The Food and Drug Administration (FDA) made the announcement following studies that found that meat and milk from cloned livestock and their progeny is as safe to eat as that from conventionally bred animals.   

"Based on FDA's analysis of hundreds of peer-reviewed publications and other studies on the health and food composition of clones and their offspring, the draft risk assessment has determined that meat and milk from clones and their offspring are as safe as food we eat every day," said Stephen Sundlof, director of FDA's Center for Veterinary Medicine.

"Cloning poses no unique risks to animal health when compared to other assisted reproductive technologies currently in use in US agriculture."   

The FDA's findings would allow the marketing of clones and their offspring for food and milk once a 90-day public comment period expires. The FDA noted that consumers will not be eating much food from clones, as they are meant to be used for breeding.   

Critics denounced Thursday's announcement and pointed to independent polls that show over 60 percent of Americans oppose animal cloning and would not purchase cloned meat and milk even if the government says they are safe.   

"We think this would be a very bad decision," Carol Foreman, director of food policy at the Consumer Federation of America, said.

"We are urging people to write to the FDA, to members of Congress, to urge them to tell the FDA to back off."   

She said failing any action on the part of the government, advocacy groups would urge consumers to pressure retailers not to sell products from cloned animals.   
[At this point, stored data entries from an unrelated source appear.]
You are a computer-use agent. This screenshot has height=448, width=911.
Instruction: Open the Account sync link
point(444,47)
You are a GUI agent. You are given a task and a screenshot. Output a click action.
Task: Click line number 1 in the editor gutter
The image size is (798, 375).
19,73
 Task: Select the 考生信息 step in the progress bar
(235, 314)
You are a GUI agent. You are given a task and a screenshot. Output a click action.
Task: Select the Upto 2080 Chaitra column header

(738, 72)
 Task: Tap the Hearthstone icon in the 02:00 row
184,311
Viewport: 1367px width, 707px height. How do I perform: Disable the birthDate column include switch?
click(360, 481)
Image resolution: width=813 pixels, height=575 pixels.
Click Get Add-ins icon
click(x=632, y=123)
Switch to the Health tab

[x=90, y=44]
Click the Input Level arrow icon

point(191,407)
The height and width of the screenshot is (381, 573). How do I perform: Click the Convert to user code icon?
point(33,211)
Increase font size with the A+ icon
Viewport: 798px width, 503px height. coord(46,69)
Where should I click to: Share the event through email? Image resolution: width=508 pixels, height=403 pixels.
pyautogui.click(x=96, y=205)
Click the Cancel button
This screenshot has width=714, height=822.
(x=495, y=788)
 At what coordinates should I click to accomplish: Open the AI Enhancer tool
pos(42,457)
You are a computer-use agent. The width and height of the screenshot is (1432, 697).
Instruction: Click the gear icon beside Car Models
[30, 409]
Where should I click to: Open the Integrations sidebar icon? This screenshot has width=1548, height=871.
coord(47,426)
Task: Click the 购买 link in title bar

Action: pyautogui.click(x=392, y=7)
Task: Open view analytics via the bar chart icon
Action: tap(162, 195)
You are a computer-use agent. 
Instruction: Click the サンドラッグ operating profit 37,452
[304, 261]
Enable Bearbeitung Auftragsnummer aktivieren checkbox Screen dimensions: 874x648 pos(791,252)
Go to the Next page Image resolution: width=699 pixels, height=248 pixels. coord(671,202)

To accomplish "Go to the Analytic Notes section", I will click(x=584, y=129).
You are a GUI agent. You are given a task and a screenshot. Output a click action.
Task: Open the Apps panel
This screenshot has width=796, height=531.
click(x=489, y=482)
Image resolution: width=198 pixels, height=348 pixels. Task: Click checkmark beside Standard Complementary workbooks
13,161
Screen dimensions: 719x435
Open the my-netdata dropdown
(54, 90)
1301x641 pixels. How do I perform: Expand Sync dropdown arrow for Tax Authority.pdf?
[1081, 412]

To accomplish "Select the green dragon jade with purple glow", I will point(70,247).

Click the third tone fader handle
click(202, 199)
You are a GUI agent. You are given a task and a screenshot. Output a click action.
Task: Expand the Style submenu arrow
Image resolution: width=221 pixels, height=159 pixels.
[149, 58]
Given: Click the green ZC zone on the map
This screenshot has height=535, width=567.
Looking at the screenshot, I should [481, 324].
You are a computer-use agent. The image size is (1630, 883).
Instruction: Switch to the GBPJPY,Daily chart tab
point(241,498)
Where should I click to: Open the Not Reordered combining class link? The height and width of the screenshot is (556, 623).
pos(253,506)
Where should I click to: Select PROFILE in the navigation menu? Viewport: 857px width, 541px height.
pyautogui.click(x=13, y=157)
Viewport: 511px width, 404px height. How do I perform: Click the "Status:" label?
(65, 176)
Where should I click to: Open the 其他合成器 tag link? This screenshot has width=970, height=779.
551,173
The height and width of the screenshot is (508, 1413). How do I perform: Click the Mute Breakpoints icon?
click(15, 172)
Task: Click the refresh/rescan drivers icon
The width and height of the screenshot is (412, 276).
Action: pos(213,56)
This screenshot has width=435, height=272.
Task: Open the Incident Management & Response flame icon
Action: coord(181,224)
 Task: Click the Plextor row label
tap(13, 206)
Foreman said the government was ignoring scientific data showing that clone pregnancies often end in miscarriage and many of the animals are deformed or do not survive to maturity.   

"There is, in short, no public value from a technology that raises serious concerns regarding cruelty to animals and the nasty underlying threat that this is the first step down the slippery slope to human cloning," she said.   

An animal clone is an exact genetic copy of a donor animal.   

Dolly, an ewe, was the first mammal successfully cloned in 1996 from a somatic cell. Scientists have since applied the technique to cattle, horses, pigs and other mammals.